Discussion Intel Meteor, Arrow, Lunar & Panther Lakes + WCL Discussion Threads

Tigerick · Aug 22, 2022

Wildcat Lake (WCL) Specs

Intel Wildcat Lake (WCL) is upcoming mobile SoC replacing Raptor Lake-U. WCL consists of 2 tiles: compute tile and PCD tile. It is true single die consists of CPU, GPU and NPU that is fabbed by 18-A process. Last time I checked, PCD tile is fabbed by TSMC N6 process. They are connected through UCIe, not D2D; a first from Intel. Expecting launching in Q1 2026.
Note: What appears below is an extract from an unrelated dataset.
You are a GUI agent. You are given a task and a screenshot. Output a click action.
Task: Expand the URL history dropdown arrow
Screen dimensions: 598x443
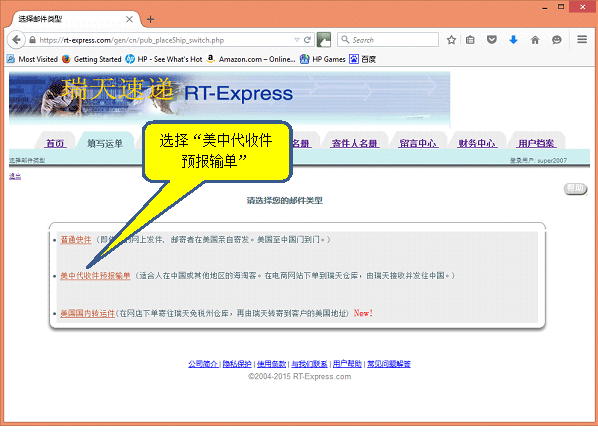tap(297, 40)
	Intel Raptor Lake U	Intel Wildcat Lake 15W?	Intel Lunar Lake	Intel Panther Lake 4+0+4
Launch Date	Q1-2024	Q2-2026	Q3-2024	Q1-2026
Model	Intel 150U	Intel Core 7	Core Ultra 7 268V	Core Ultra 7 365
Dies	2	2	2	3
Node	Intel 7 + ?	Intel 18-A + TSMC N6	TSMC N3B + N6	Intel 18-A + Intel 3 + TSMC N6

CPU	2 P-core + 8 E-cores	2 P-core + 4 LP E-cores	4 P-core + 4 LP E-cores	4 P-core + 4 LP E-cores
Threads	12	6	8	8
Max Clock	5.4 GHz	?	5 GHz	4.8 GHz
L3 Cache	12 MB		12 MB	12 MB
TDP	15 - 55 W	15 W ?	17 - 37 W	25 - 55 W

Memory	128-bit LPDDR5-5200	64-bit LPDDR5	128-bit LPDDR5x-8533	128-bit LPDDR5x-7467
Size	96 GB		32 GB	128 GB
Bandwidth			136 GB/s

GPU	Intel Graphics	Intel Graphics	Arc 140V	Intel Graphics
RT	No	No	YES	YES
EU / Xe	96 EU	2 Xe	8 Xe	4 Xe
Max Clock	1.3 GHz	?	2 GHz	2.5 GHz

NPU	GNA 3.0	18 TOPS	48 TOPS	49 TOPS

As Hot Chips 34 starting this week, Intel will unveil technical information of upcoming Meteor Lake (MTL) and Arrow Lake (ARL), new generation platform after Raptor Lake. Both MTL and ARL represent new direction which Intel will move to multiple chiplets and combine as one SoC platform.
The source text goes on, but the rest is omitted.